[Opening Given records section]

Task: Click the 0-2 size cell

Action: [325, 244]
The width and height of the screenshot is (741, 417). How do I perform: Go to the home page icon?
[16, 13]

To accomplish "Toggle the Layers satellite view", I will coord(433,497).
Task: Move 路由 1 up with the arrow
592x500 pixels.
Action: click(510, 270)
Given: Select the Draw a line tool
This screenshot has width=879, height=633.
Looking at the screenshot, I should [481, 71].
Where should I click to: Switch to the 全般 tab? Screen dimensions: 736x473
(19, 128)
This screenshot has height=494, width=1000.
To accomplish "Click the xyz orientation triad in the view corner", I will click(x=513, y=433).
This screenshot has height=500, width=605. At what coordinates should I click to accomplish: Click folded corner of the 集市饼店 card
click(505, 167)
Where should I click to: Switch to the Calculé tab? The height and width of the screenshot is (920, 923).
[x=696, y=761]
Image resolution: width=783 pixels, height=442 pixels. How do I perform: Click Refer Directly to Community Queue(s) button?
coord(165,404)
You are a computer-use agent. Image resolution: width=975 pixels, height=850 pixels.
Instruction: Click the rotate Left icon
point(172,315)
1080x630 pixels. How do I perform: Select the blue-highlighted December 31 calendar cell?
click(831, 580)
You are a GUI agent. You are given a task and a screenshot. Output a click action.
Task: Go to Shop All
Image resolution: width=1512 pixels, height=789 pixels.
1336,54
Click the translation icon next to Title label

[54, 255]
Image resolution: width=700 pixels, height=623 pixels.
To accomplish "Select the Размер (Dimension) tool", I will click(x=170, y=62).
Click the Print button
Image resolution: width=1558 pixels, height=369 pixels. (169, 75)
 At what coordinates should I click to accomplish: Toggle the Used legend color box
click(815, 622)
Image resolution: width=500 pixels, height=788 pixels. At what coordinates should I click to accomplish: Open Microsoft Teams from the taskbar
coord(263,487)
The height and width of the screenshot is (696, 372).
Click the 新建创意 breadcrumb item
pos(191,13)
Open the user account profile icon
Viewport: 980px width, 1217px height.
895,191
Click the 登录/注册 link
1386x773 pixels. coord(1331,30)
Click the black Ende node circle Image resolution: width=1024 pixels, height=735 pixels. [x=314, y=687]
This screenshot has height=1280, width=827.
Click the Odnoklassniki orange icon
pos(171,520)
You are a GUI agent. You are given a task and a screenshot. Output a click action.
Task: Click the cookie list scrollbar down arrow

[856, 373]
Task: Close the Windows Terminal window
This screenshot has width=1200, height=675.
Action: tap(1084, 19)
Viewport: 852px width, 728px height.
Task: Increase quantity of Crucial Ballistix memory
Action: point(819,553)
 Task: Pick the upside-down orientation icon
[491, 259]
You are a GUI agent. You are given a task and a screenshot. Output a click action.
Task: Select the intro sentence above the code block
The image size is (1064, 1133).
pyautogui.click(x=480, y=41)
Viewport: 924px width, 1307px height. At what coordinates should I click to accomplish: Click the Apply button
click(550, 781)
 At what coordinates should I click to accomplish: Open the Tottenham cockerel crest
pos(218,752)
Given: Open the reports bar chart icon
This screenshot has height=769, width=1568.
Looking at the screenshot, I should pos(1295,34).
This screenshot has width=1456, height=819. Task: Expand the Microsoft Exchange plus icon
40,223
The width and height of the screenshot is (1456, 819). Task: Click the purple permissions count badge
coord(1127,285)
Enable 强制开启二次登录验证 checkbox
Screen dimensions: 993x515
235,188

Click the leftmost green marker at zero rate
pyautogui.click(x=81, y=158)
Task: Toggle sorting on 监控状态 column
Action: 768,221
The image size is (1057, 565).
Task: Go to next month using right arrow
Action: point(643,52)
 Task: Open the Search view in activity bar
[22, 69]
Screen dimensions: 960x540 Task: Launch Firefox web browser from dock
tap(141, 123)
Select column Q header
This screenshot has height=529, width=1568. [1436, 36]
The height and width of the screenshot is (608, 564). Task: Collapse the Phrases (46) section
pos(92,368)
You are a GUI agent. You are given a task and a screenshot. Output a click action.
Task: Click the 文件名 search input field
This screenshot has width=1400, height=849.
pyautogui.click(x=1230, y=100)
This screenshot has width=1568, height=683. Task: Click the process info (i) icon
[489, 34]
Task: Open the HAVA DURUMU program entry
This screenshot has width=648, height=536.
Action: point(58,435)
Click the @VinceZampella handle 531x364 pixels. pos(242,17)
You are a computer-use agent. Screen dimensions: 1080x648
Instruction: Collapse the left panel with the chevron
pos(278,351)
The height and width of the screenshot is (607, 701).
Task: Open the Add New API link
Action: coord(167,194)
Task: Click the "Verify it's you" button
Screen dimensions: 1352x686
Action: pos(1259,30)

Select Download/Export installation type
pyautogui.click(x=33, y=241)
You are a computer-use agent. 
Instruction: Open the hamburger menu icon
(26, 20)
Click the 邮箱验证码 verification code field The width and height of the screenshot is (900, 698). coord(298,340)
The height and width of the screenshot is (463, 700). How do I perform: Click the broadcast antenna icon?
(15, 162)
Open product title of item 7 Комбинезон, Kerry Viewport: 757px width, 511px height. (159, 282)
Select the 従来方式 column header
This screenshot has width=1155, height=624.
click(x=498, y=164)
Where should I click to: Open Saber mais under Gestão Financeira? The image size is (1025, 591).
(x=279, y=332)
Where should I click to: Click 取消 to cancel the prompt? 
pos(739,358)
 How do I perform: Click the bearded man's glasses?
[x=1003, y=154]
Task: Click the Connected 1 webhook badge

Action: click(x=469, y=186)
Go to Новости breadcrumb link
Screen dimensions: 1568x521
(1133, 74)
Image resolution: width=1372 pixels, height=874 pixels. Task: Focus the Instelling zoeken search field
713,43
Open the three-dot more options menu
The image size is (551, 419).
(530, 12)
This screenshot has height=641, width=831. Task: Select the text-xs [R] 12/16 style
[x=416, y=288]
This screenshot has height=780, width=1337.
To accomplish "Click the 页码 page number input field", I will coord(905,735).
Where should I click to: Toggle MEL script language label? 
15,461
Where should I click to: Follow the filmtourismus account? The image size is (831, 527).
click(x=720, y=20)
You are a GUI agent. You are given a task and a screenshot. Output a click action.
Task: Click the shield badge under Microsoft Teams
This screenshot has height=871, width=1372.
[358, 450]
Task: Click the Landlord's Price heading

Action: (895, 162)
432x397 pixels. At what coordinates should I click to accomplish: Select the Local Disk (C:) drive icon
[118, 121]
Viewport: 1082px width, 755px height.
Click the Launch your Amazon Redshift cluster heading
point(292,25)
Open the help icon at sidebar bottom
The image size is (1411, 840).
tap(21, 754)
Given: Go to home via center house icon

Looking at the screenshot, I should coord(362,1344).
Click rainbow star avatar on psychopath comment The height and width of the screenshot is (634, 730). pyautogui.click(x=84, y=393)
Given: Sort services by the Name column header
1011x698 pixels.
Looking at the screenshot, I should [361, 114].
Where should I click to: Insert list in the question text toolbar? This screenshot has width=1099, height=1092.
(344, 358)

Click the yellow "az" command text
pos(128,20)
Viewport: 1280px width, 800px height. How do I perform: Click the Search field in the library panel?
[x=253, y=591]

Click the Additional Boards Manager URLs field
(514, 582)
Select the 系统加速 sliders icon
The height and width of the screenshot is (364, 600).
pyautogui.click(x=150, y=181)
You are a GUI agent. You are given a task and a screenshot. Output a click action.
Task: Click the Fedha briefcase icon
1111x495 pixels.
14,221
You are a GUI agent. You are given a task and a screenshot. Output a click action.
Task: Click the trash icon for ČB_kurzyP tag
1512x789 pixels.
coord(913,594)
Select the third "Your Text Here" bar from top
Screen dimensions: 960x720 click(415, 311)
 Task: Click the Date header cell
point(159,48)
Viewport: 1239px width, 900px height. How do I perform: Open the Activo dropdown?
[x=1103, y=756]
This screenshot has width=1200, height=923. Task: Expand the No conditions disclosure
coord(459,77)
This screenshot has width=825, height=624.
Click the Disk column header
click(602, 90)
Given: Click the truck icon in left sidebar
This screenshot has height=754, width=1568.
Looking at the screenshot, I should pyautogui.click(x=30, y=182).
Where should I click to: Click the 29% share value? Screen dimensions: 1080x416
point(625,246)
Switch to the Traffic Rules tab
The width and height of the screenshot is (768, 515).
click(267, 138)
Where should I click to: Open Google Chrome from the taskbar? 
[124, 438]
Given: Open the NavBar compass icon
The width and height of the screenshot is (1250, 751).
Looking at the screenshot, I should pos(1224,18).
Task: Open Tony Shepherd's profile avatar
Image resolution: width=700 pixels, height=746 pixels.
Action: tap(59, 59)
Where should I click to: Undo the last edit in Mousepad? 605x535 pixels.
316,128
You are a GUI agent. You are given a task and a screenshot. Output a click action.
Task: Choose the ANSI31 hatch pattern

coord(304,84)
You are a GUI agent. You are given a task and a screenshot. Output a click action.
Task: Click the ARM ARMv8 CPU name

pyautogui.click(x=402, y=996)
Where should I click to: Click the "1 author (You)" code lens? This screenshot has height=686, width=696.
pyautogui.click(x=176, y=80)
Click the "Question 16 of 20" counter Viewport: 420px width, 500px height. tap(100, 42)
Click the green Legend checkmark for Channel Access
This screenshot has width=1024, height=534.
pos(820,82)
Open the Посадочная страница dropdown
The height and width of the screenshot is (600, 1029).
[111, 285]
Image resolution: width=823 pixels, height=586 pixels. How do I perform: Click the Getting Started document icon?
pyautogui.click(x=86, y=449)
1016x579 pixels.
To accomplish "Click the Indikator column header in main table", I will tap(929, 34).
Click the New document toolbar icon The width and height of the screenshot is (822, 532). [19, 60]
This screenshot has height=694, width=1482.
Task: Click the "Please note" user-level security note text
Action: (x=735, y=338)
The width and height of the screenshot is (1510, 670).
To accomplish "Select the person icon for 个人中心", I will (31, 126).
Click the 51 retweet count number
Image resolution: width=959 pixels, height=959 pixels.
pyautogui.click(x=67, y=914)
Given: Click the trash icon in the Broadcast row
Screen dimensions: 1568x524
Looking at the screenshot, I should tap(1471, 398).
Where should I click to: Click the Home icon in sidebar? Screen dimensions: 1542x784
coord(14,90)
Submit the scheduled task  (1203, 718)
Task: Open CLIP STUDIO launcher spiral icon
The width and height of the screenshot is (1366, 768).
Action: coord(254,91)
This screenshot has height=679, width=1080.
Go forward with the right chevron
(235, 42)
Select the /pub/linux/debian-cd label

[Closing Given records section]

**Description of the task:** Above are some lines. Repeat exactly, and only, those from the line that has "Given: Open the NavBar compass icon" through the line that has "1016x579 pixels.".

**Written response:**
Given: Open the NavBar compass icon
The width and height of the screenshot is (1250, 751).
Looking at the screenshot, I should pos(1224,18).
Task: Open Tony Shepherd's profile avatar
Image resolution: width=700 pixels, height=746 pixels.
Action: tap(59, 59)
Where should I click to: Undo the last edit in Mousepad? 605x535 pixels.
316,128
You are a GUI agent. You are given a task and a screenshot. Output a click action.
Task: Choose the ANSI31 hatch pattern

coord(304,84)
You are a GUI agent. You are given a task and a screenshot. Output a click action.
Task: Click the ARM ARMv8 CPU name

pyautogui.click(x=402, y=996)
Where should I click to: Click the "1 author (You)" code lens? This screenshot has height=686, width=696.
pyautogui.click(x=176, y=80)
Click the "Question 16 of 20" counter Viewport: 420px width, 500px height. tap(100, 42)
Click the green Legend checkmark for Channel Access
This screenshot has width=1024, height=534.
pos(820,82)
Open the Посадочная страница dropdown
The height and width of the screenshot is (600, 1029).
[111, 285]
Image resolution: width=823 pixels, height=586 pixels. How do I perform: Click the Getting Started document icon?
pyautogui.click(x=86, y=449)
1016x579 pixels.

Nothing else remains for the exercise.